LM Trifurcation Disease Teated with Mini-Crushing Technique

- Operator : Runlin Gao

LM Trifurcation Disease Teated with Mini-Crushing Technique
- Operators: Runlin Gao, MD, Duk-Woo Park , MD
Clinical presentation

A 65-year-old woman was admitted with effort chest pain for 1 year. Her coronary risk factors were Diabetes and hyperlopidemia. Baseline ECG showed normal sinus rhythm. Echocardiography revealed no regional wall motion abnormality and normal LV systolic function.
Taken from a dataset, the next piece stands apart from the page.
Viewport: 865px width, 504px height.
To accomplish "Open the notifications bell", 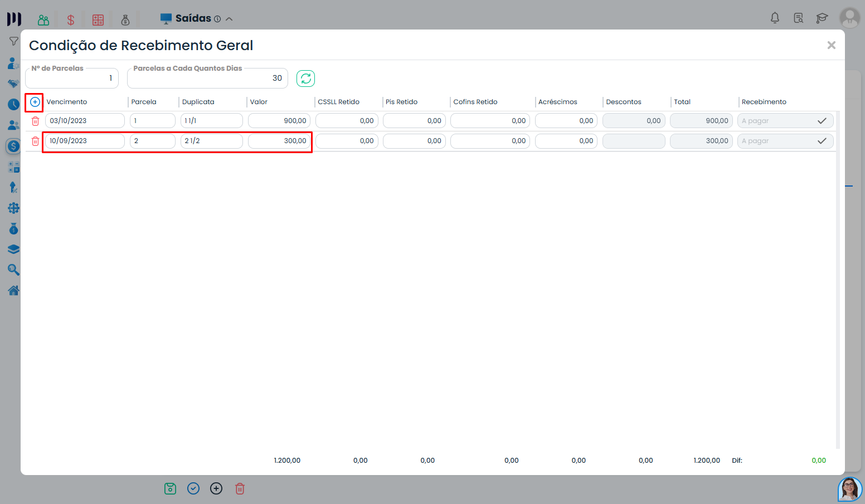I will 775,18.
Other non-invasive tests were not done

Baseline coronary angiogram

1. Left coronary angiogram showed significant stenosis at left main coronary artery trifurcation site. (Figure 1, Figure 2)
2. Right coronary angiogram showed patent previous stents.

Procedure
A 8Fr sheath was inserted into the right femoral artery, and the left coronary ostium was engaged with a 8Fr JL guiding catheter with 4.0cm curve. A 0.014 inch BMW wires were inserted into the LAD, LCX and RI(3 wires). IVUS study was done about LCX, LAD and RI. IVUS findings revealed heavy plaque burden in the pLCX, LAD os and distal LM. Initially, we planned to mini-crush technique. We predilated with 2.5 X 15mm Sprinter balloon at pLAD in the first (Figure 3). And then, 3.0 X 18 Xience stent was implanted at pLAD and 3.5 X 18 Xience stent was implanted at pLCX. 4.0 X 23 Xience stent also was inserted at LM to pLAD (Figure 3) . Another 0.014 inch BMW wire was inserted into the LCX. And then additional post-stent balloon dilation was performed with Sprinter 2.0 X 15mm and Maverick 3.0 X15, Maverick at LCX. We performed kissing balloon with 4.0 X 20mm (Figure 4). Dura star at LM-proxmal LAD and 3.0 X 15 mm Maverick at LM-proximal LCX, respectively. Final left angiogram showed that the procedure was successful (Figure 5, Figure 6).